To curate "SHE," the current show at M2 Gallery, Ashley Murphy reached beyond state boundaries to create an intriguing group show of female artists who explore themes as varied as their artistic styles.
Along with Arkansas artists such as Melissa Wilkinson, V.L. Cox, Lisa Krannichfeld, Scinthya Edwards, Robin Parker and Alecia Walls-Barton, Murphy chose works by artists from Mississippi, California, Texas, Kentucky, Oklahoma and New Mexico.
The wide range of works include photography, ink washes, woodcuts, watercolor, mixed media, collage and more.
A few of the many head-turners that invite one to linger:
• Edwards' complex and rich mixed-media collages, particularly In Dialogue Read My Lips. She tells quite a story, one that can be intense, whimsical, very personal and richly rewarding. Her mix of Asian calligraphy, pop culture, African symbology and skillful use of color and writing engages the viewer.
• Murphy, who spends much of her time taking artful wedding and fashion photographs, steps out with three large new images. Life in Motion, London is lively, reflecting that city's energy and drive.
• Mississippi artist Cathy Hegman's intriguing acrylic on wood Telecommuters evokes a shapeshifter-like, vaguely ancient/futuristic figures with antenna-like protrusions from the back of their caps. Are they waiting to be beamed up? She also has three fascinating oil-on-paper works. One of them, Weight of Balance, Insomniacs V, also visits another realm of awareness shrouded in mystery.
• Brittany Loar, a graphite/mixed-media artist from Massachusetts, has one of the show's most arresting works. The intense Memories reveals a woman whose memories are either tearing her apart or, perhaps pulling her back together. The face is haunting, almost tormented, but a hard-won peace may be emerging.
• Krannichfeld's mixed-media portraits have shown us women who veil part of themselves from the viewer. In Undomesticated Interior 11, she places a woman in her home. Her gaze is confrontational; we may or may not be welcome to visit her domain. It's reinforced by a portrait of a growling bear above the fireplace and we'd advise you not to pet the cat sitting in the nearby chair. Strong? Yes. And exquisitely executed.

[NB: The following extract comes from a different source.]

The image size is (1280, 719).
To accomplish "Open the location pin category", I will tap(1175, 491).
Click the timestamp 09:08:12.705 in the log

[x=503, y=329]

• Wilkinson's ink washes fracture space and seem to suspend time. Seemingly disconnected images -- wild animals, birds and more appear in Old World-like interiors -- appear to explore social decay, nature and, ultimately, our own refusal to deal with reality. Wonderful cultural/psychological expression in a sort of Twilight Zone/Stranger Things way.
• And finally, Sandra Sell's wood sculptures are magnetic. You want to touch their beauty, become enfolded by it -- especially the Georgia O'Keeffe-like Protective Gathering, carved from white oak.
It was especially cool to see work by a Little Rock high school student included by Murphy. Margaret Lane Maddison's drawings show real promise.
"SHE," through Nov. 18, M2 Gallery, 11525 Cantrell Road, Suite 918, Little Rock, (501) 225-6257. Gallery hours: noon-5 p.m. Monday, 10 a.m.-5 p.m. Tuesday-Saturday and by appointment.
• Photographer Nathaniel Roe, who creates dry-plate tintypes, is showing new works at the Laman Library in North Little Rock. Roe, whose work has shown at the Delta Exhibition at the Arkansas Arts Center, brings contemporary themes to a photographic process that first appeared in the 1850s. Tintypes are probably most familiar for images from the Civil War.
"Illitercy," through Dec. 1, Laman Library, 2801 Orange St., North Little Rock. Hours: 9 a.m.-8 p.m. Monday-Thursday, 9 a.m.-5 p.m. Saturday. (501) 758-1720, lamanlibrary.org
• Protest photography is the subject of "We Dissent," an exhibition that opens with a reception at 6 p.m. Nov. 17 at the New Deal Gallery in Little Rock.
Participating photographers are Brian Chilson, Rita Henry, Vincent Griffin, Brandon Markin and Sydney Rasch.
"We Dissent: An Exhibition of Protest Photography," Nov. 17-Dec. 1. The New Deal Gallery, 2003 S. Louisiana St., Little Rock, 501) 681-9916. Hours: noon-6 p.m. Nov. 18-19 and by appointment through Dec. 1.
Scinthya Edwards’ detailed and complex mixed media collage on canvas is titled In Dialogue Read My Lips.
Lisa Krannichfeld’s mixed media work utilizes watercolor, collage and resin.